╭──

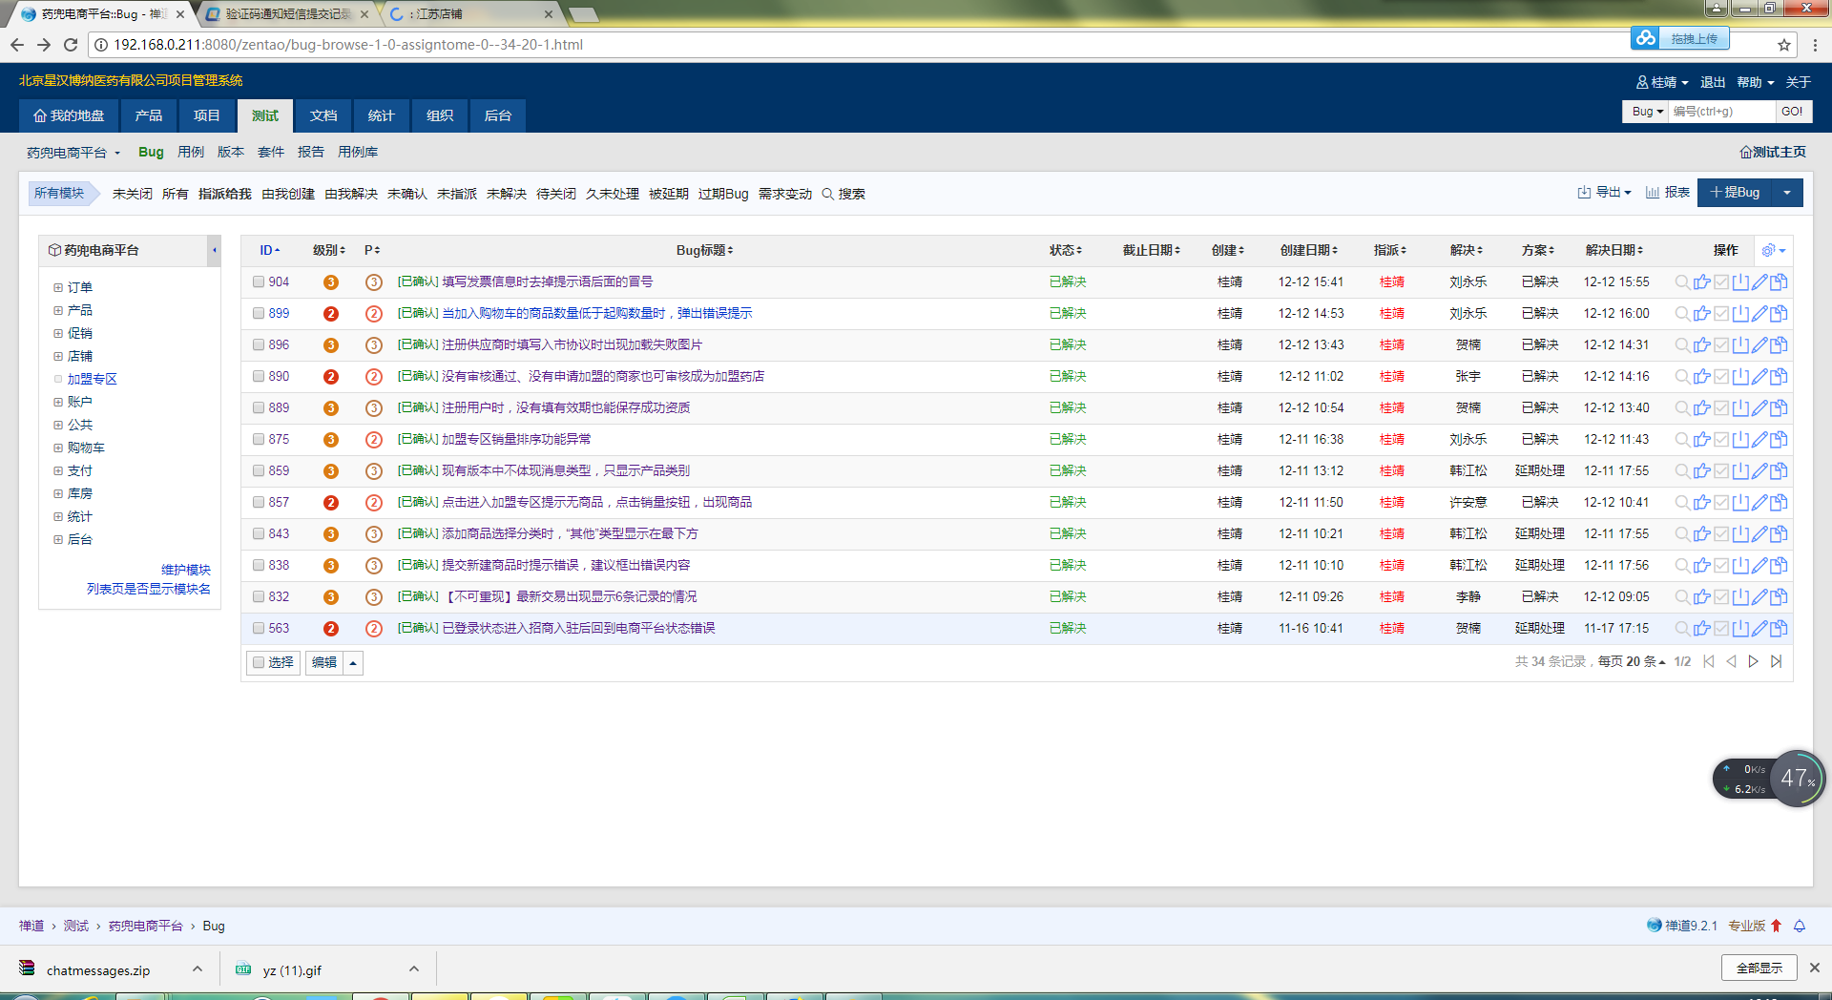Image resolution: width=1832 pixels, height=1000 pixels.
Task: Check the checkbox for bug 904
Action: (259, 282)
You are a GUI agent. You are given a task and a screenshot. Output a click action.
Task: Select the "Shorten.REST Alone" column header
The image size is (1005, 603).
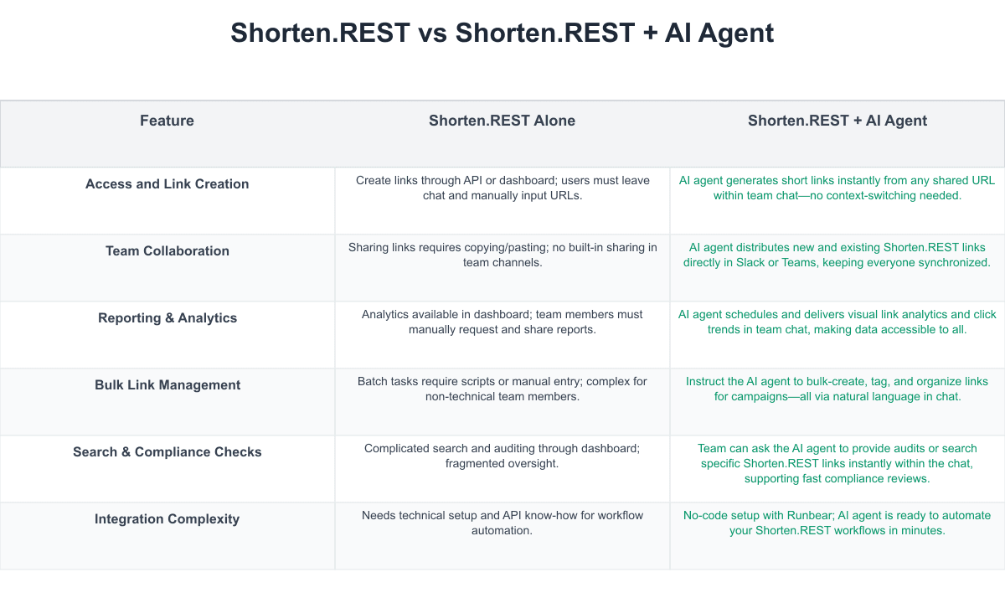click(x=502, y=121)
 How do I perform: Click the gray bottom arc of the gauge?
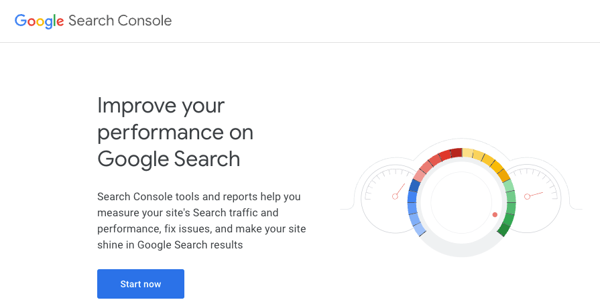461,250
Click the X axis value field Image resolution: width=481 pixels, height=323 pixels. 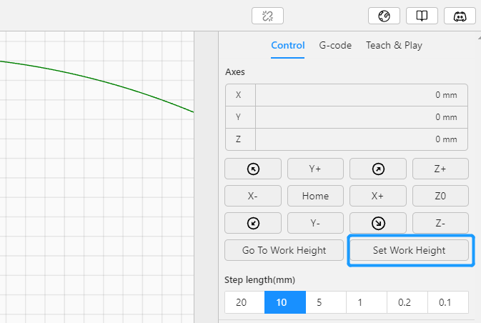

╰──

INSTRUCTIONS TO FOLLOW
Please print exactly the lines from the line containing "How do I perform: Click" through the end of the records above, both included, leaving out every picture.

ANSWER TO THIS PROBLEM
 How do I perform: Click the gray bottom arc of the gauge?
461,250
Click the X axis value field Image resolution: width=481 pixels, height=323 pixels. 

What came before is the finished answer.